Lesen verändert die Sicht auf die Welt
Eine Studie mit Analphabeten gibt Hinweise auf eine mögliche Ursache einer Lese-Rechtschreib-Schwäche. Lesen ist eine so junge Kulturtechnik, dass sie im Gehirn der Menschen noch gar keinen fixen Platz hat.
LEIPZIG. Die Menschen entwickelten vor ungefähr 8600 Jahren eine Schrift und lernten lesen. Forscher waren lange Zeit auf der Suche nach dieser „Leseecke“im Gehirn. Vergeblich. Lesen ist eine so junge kulturelle Errungenschaft der Menschheit, dass im Gehirn noch gar kein eigener Platz für sie vorgesehen ist.

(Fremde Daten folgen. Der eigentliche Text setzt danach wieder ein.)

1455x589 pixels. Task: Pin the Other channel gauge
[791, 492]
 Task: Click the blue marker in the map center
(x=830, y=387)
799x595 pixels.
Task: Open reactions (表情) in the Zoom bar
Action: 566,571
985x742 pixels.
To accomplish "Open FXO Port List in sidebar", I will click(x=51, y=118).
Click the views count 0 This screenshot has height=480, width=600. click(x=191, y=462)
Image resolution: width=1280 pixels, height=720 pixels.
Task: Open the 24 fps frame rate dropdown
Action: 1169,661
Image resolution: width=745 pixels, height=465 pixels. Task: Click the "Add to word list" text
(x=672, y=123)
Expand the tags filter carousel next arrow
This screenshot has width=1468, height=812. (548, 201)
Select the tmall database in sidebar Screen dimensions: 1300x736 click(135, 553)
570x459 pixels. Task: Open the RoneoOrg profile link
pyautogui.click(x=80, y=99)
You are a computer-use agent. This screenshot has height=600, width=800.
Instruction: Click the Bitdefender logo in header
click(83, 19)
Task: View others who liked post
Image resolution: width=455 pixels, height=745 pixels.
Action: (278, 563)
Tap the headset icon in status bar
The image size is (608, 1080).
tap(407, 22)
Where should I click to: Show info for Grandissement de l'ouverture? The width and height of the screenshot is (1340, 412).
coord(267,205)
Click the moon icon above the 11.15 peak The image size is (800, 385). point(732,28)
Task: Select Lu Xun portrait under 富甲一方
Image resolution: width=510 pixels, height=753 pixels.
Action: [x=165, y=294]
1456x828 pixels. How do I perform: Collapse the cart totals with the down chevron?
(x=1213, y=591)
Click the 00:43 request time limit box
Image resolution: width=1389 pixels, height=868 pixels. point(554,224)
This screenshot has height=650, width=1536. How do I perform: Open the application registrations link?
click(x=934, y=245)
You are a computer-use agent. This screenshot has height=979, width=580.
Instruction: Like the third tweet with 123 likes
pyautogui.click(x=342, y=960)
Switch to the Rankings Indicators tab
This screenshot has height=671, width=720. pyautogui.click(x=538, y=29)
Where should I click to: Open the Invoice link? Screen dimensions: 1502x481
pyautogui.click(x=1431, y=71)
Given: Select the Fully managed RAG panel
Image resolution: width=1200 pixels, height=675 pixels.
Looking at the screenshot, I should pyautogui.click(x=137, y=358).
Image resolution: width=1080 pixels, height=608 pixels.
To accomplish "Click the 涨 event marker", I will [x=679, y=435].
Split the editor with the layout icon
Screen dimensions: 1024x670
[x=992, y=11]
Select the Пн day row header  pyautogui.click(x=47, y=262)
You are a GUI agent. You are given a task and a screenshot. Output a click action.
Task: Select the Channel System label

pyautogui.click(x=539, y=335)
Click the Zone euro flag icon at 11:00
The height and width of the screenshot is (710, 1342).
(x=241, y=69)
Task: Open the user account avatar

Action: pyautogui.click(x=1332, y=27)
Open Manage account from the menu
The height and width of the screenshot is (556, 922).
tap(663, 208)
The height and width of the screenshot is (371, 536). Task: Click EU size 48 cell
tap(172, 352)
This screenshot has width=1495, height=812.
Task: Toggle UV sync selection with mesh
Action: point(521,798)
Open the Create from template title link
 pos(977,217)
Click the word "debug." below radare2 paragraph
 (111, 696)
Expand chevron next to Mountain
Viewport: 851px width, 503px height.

Während der junge Mensch lesen lernt, werden seine Hirnregionen, die bis dahin für andere Fähigkeiten genutzt wurden, umfunktioniert. Wie raumgreifend diese Veränderung im Gehirn ist, das wusste man bisher nicht. Neuro- und Sprachwissenschafter vom Max-PlanckInstitut fanden jetzt heraus, dass sich das Gehirn dabei grundlegend verändert. Und zwar nicht nur bei Kindern, sondern auch bei erwachsenen Analphabeten.
Lesen verändert uns Menschen und unsere Sicht auf die Welt also nicht nur im übertragenen Sinn, sondern sogar physisch. Im Zuge des Lesenlernens kommt es zu einer Art Recyclingprozess im Gehirn: Hirnareale, die eigentlich von der Evolution für die Erkennung komplexer Objekte wie Gesichter konzipiert waren, werden nun durch die Fähigkeit, Buchstaben in Sprache zu übertragen, besetzt. Dadurch entwickeln sich einige Regionen unseres visuellen Systems zu Schnittstellen zwischen unserem Seh- und Sprachsystem. „Bisher ging man davon aus, dass sich diese Veränderungen lediglich auf die äußere Großhirnrinde beschränken, die bereits dafür bekannt war, sich schnell an neue Herausforderungen anzupassen“, sagt der Studienleiter und Psycholinguist Falk Huettig. Doch bei der Studie mit indischen Analphabeten beobachteten die Forscher, was sich in deren Gehirn veränderte, sobald sie lesen und schreiben lernten.
Ergebnis: Anders als bisher angenommen, werden durch diesen Lernprozess Umstrukturierungen in Gang gesetzt, die bis in den Thalamus und den Hirnstamm hinein reichen. Im Vergleich zur verhältnismäßig sehr jungen Schrift des Menschen verändern sich also Regionen, die evolutionär gesehen recht alt sind. Je länger ein Mensch liest und über Jahre darin Übung hat, desto besser wird seine „Leseecke“im Gehirn ausgestattet, seine Lesefähigkeiten nehmen zu.
Die Forscher untersuchten diese Zusammenhänge in Indien, einem Land mit einer Analphabetenrate von etwa 39 Prozent. Hier sind es vor allem die Frauen, denen der Zugang zu Schulbildung und damit zum Lesen und Schreiben verwehrt bleibt, sodass an der Studie ausschließlich Frauen teilnahmen, alle im Alter zwischen 24 und 40 Jahren.
Ein Großteil der Teilnehmerinnen konnte zu Beginn des Trainings kein einziges Wort in ihrer Sprache Hindi entziffern. Nach sechs Monaten Unterricht erreichten die Teilnehmerinnen bereits ein Niveau von Erstklasslern. „Dieser Wissenszuwachs ist bemerkenswert“, sagt Huettig. „Obwohl es für uns als Erwachsene sehr schwierig ist, eine neue Sprache zu lernen, scheint für das Lesen anderes zu gelten. Das erwachsene Gehirn stellt hier seine Formbarkeit unter Beweis.“
Die Studienergebnisse werfen ein neues Licht auf die Ursachen der Lese-Rechtschreib-Störung. Bisher wurden Fehlfunktionen des Thalamus angenommen. Da man nun weiß, dass sich der Thalamus bereits nach wenigen Monaten Lesetraining verändert, muss diese Theorie hinterfragt werden.